الملخص الإنجليزي
Abstract :
Computer Vision has seen rapid growth in development over the last decade and in specific with Object Detection (OD) with prime real-life examples and implementations such as Facial Recognition and Self- Driving Vehicles. OD techniques are usually classified into two categories, Two-stage, such as Faster Region-based Convolutional Neural Networks (Faster R-CNN) and One-stage detectors, such as You Only Look Once (YOLO), with the former considered to have higher accuracy while the latter are known to perform faster. This research aimed to examine and test the latest developed and pre-trained models of Faster R-CNN and YOLOv7, against the largest OD dataset to date, the Open Images Dataset v6 (OIDv6), containing approximately 14 million bounding boxes. Experiments were executed by testing various models; R50-FPN, R101- FPN, YOLOv7-Tiny, YOLOv7, and the YOLOv7-E6E, on the OIDv6 validation dataset, after ensuring the OIDv6 class labels were mapped to MS COCO class labels.
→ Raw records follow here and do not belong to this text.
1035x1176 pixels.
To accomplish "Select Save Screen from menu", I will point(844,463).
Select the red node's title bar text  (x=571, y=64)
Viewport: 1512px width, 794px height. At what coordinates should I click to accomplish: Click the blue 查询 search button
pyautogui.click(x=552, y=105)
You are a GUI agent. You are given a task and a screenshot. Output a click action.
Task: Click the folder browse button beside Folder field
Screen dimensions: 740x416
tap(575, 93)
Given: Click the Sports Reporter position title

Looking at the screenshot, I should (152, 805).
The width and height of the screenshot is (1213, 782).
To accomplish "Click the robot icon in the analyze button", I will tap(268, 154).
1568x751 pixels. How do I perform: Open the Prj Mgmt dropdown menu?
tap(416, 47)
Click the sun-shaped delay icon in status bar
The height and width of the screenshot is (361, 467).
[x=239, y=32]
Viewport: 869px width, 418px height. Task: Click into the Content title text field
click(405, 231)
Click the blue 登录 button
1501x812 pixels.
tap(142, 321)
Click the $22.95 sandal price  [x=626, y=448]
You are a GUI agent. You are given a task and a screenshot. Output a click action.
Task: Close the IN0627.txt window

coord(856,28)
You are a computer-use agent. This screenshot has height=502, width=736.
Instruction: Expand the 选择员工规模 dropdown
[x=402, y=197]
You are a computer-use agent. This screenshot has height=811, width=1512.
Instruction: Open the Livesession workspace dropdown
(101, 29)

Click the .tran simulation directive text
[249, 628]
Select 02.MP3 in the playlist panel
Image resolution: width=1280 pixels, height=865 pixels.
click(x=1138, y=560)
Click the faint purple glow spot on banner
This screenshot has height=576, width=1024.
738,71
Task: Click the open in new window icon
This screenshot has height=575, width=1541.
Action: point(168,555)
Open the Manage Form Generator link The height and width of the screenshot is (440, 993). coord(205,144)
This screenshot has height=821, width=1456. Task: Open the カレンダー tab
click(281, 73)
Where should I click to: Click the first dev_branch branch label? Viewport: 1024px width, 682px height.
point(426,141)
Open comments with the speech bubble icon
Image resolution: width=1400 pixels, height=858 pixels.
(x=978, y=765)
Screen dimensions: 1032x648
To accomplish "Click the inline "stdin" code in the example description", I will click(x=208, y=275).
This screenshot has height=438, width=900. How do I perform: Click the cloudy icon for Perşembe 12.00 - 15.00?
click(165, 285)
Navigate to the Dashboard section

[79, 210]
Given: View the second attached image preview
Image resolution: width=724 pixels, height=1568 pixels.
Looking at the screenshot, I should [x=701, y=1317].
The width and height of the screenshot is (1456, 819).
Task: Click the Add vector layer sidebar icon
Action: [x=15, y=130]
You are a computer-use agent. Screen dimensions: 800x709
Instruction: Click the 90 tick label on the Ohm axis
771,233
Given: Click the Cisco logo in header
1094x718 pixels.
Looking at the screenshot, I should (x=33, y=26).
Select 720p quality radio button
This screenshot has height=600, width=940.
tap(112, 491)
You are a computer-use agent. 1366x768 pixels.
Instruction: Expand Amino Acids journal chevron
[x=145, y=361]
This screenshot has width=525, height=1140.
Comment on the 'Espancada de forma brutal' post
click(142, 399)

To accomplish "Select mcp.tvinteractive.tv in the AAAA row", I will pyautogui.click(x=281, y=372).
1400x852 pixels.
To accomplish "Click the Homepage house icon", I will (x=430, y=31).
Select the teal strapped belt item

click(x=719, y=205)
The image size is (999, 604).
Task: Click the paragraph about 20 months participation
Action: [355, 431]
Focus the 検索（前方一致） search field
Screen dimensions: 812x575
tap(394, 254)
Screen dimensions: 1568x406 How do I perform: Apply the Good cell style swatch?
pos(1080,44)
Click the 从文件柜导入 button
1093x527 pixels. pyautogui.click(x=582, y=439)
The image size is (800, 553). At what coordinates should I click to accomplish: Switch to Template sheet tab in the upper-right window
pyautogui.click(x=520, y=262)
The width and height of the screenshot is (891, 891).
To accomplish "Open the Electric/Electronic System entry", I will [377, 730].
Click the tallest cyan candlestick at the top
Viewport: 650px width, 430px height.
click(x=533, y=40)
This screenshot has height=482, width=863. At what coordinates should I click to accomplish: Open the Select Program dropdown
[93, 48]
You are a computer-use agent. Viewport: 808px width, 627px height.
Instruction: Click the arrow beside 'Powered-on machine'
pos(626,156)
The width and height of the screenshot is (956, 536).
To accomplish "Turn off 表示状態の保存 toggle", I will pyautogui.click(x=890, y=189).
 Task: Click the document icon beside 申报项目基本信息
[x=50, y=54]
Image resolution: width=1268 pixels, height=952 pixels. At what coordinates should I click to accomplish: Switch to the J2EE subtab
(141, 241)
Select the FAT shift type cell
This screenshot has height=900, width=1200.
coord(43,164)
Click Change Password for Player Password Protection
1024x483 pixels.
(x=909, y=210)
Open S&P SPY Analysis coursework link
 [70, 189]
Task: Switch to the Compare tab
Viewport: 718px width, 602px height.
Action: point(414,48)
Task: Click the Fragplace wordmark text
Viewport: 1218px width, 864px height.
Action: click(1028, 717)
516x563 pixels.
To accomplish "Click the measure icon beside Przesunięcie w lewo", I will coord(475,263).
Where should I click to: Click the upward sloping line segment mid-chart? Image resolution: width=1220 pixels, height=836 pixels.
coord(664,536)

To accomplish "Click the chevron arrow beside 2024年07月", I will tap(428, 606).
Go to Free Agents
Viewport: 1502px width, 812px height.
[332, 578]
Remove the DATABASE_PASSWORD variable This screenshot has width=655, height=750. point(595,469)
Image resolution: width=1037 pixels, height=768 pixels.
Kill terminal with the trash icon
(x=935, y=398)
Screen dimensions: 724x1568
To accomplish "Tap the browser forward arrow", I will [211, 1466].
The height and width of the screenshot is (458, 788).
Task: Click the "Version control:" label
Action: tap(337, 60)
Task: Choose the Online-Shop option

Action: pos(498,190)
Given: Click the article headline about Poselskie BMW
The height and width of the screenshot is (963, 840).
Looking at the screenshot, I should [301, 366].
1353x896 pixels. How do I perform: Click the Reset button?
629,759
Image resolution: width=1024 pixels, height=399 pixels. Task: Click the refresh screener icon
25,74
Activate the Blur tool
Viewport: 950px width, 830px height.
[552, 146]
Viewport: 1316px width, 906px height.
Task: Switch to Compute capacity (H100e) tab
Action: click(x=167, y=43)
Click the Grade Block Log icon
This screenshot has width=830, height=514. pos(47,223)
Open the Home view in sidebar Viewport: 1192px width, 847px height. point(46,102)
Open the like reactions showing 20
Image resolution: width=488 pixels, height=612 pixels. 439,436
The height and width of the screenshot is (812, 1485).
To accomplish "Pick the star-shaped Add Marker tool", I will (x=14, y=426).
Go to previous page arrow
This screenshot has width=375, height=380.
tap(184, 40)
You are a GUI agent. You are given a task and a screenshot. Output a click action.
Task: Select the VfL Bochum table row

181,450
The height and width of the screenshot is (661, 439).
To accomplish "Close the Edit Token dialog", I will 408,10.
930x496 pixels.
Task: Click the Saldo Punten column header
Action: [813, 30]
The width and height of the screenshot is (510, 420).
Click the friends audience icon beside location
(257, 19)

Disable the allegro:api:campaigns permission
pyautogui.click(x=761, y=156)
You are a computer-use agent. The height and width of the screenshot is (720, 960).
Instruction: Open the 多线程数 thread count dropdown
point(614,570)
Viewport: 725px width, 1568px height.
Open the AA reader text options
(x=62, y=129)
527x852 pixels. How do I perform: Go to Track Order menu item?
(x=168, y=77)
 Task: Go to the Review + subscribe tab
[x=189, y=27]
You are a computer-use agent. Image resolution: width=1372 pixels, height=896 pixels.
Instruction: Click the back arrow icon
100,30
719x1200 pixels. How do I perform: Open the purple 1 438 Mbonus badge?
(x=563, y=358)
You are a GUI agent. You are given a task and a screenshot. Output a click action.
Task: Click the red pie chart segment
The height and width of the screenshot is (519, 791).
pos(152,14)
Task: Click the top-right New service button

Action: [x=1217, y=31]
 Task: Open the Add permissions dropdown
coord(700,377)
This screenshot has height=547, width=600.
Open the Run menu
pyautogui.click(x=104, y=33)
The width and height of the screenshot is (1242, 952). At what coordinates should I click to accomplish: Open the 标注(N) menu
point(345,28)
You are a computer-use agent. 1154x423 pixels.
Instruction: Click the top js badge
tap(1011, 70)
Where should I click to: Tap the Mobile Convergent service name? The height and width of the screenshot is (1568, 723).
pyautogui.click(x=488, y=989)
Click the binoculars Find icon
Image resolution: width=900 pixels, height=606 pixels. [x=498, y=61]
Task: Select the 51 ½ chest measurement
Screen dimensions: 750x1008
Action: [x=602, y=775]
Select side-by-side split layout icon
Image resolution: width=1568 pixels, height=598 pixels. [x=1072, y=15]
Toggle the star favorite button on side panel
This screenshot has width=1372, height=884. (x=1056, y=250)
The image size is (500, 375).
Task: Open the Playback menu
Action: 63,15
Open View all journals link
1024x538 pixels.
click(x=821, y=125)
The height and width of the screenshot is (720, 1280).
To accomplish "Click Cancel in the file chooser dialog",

The results of the experiments proved the YOLOv7-E6E to be the most effective and efficient OD model on the OIDv6 with an Average Precision (AP) of 44.3% achieved on the dataset containing common and mapped labels. The experiments provide a potential to prove that using the OIDv6 can potentially increase OD model performance, and it is highly possible that using the dataset can improve model outcomes if used as the baseline for training due to its exponentially larger size and diversity in classes. This research has laid the foundational work for future developments in preparing a pre-trained model based on the OIDv6 for future research and comparative analyses.